Majelis Ulama Indonesia (MUI) menggelar acara pengukuhan dan ta’aruf pengurus periode 2025-2030 di Masjid Istiqlal, Jakarta, pada Sabtu (07/02/2026). Acara ini dihadiri oleh Presiden Prabowo Subianto dan ribuan jemaah. Selain pengukuhan, kegiatan ini juga menjadi momentum untuk memanjatkan doa bersama bagi masyarakat korban bencana di Sumatera.
Doa Bersama untuk Korban Bencana
Ketua Panitia Pengukuhan DPP MUI, Nusron Wahid, dalam sambutannya menekankan bahwa acara ini bukan sekadar seremoni. “Acara ini tidak semata-mata seremoni, namun di dalam masjid Istiqlal ini, kita jadikan sebagai momentum untuk semakin mendekatkan kepada Allah. Semua ini kita lakukan di tengah-tengah di tengah kenyataan bahwa bangsa ini sedang menghadapi berbagai musibah, banjir bandang, tanah longsor dan berbagai bencana lainnya yang menimpa saudara-saudara kita dimana-mana,” ujar Nusron di Masjid Istiqlal.
Nusron menambahkan, doa bersama secara khusus ditujukan bagi korban bencana di wilayah Aceh, Sumatera Utara, dan Sumatera Barat. “Wabil khusus di Provinsi Aceh, di Provinsi Sumatera Utara, dan di Provinsi Sumatera Barat, dalam kesempatan baik ini marilah kita sama-sama membacakan surat Al-Fatihah, semoga beliau-beliau yang terkena bencana mendapatkan kekuatan dari Allah,” tuturnya.
Ribuan Jemaah Hadiri Pengukuhan
Acara pengukuhan pengurus MUI ini menarik perhatian ribuan jemaah. Berdasarkan data dari kode barcode pada gelang yang dikenakan oleh jemaah, tercatat total kehadiran mencapai 58.647 orang. “Berdasarkan data barcode, karena yang semua ke sini pakai gelang dan gelangnya di-barcode, tadi mencapai 58.647 orang, belum yang masuk tanpa barcode,” jelas Nusron.

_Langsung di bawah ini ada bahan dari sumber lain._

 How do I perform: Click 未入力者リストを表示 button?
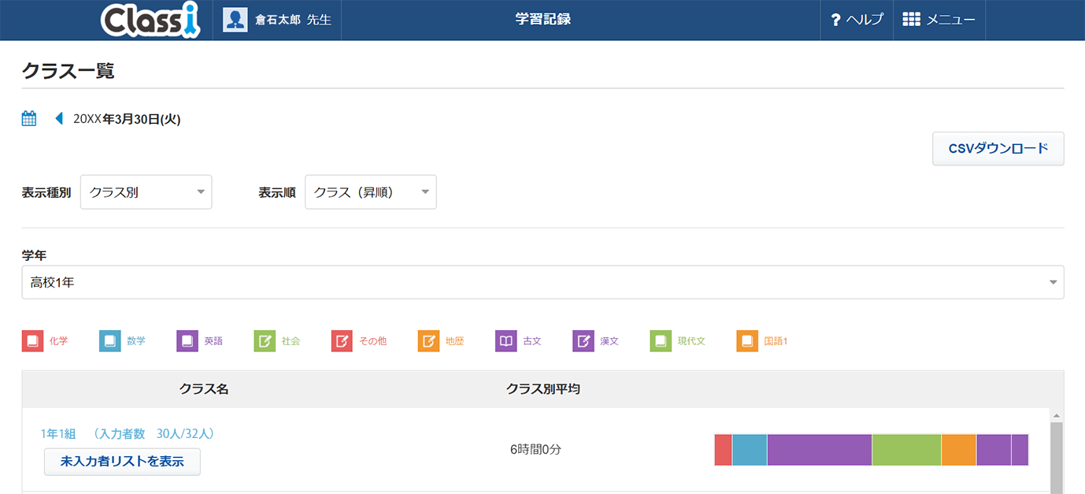tap(122, 462)
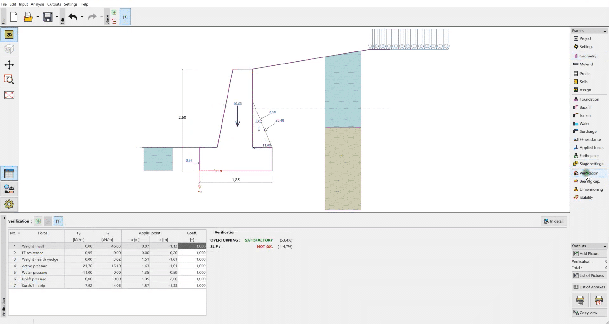The image size is (609, 330).
Task: Click the In detail button
Action: click(554, 221)
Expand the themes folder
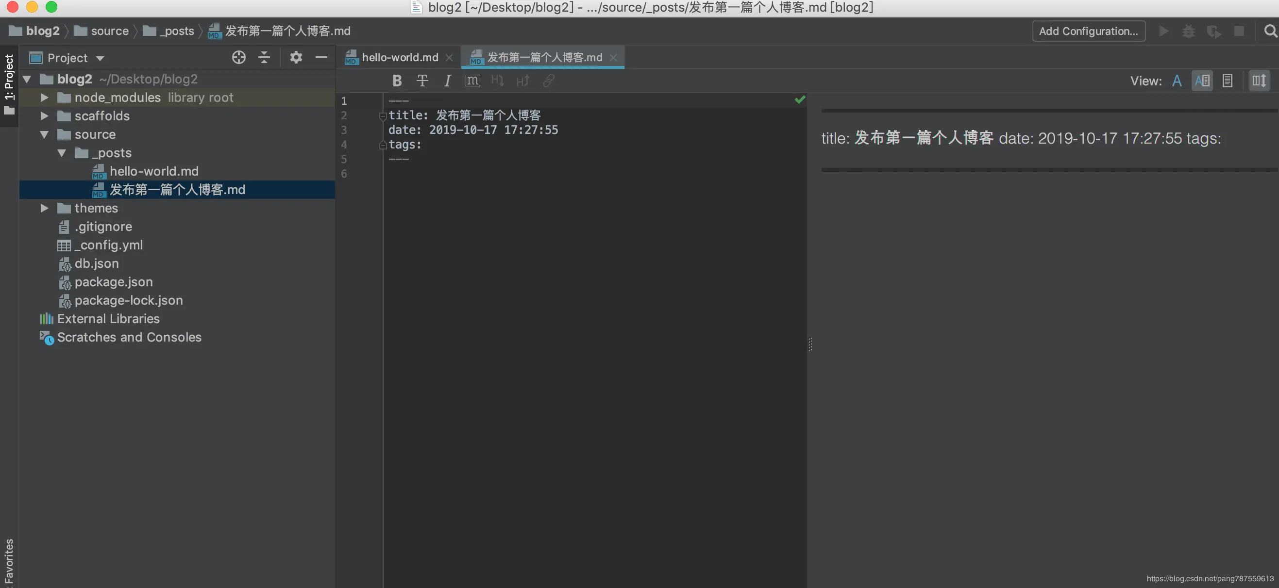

Jemaah mulai berdatangan sejak pagi hari menggunakan berbagai moda transportasi, mulai dari sepeda motor, mobil, hingga bus. Kepadatan terlihat di berbagai area Masjid Istiqlal, termasuk di pintu masuk hingga lantai teratas ruang utama masjid.
Pejabat dan Tokoh Nasional Turut Hadir
Pengukuhan pengurus MUI ini juga dihadiri oleh sejumlah pejabat negara dan tokoh nasional. Di antaranya adalah Wakil Presiden ke-10 dan ke-12 Jusuf Kalla, Penasehat Presiden Bidang Haji dan Umrah Muhadjir Effendy. Jajaran menteri yang tampak hadir meliputi Menko Politik dan Keamanan Djamari Chaniago, Menko Pangan Zulkifli Hasan, Menko Infrastruktur dan Pembangunan Kewilayahan Agus Harimurti Yudhoyono, Menteri Sekretaris Negara Prasetyo Hadi, Menteri Dalam Negeri Tito Karnavian, Menteri Agama Nasaruddin Umar, Menteri ATR/BPN Nusron Wahid, Menteri PPPA Arifatul Choiri, dan Menteri Perhubungan Dody Purwagandhi.
Selain itu, turut hadir pula Wamen Komdigi Angga Raka, Sekretaris Kabinet Teddy Indra Wijaya, Ketua MPR RI Ahmad Muzani, Kepala BIN Herindra, Kepala BGN Dadan Indrayana, Kapolri Jenderal Listyo Sigit Prabowo, dan Panglima TNI Jenderal Agus Subiyanto.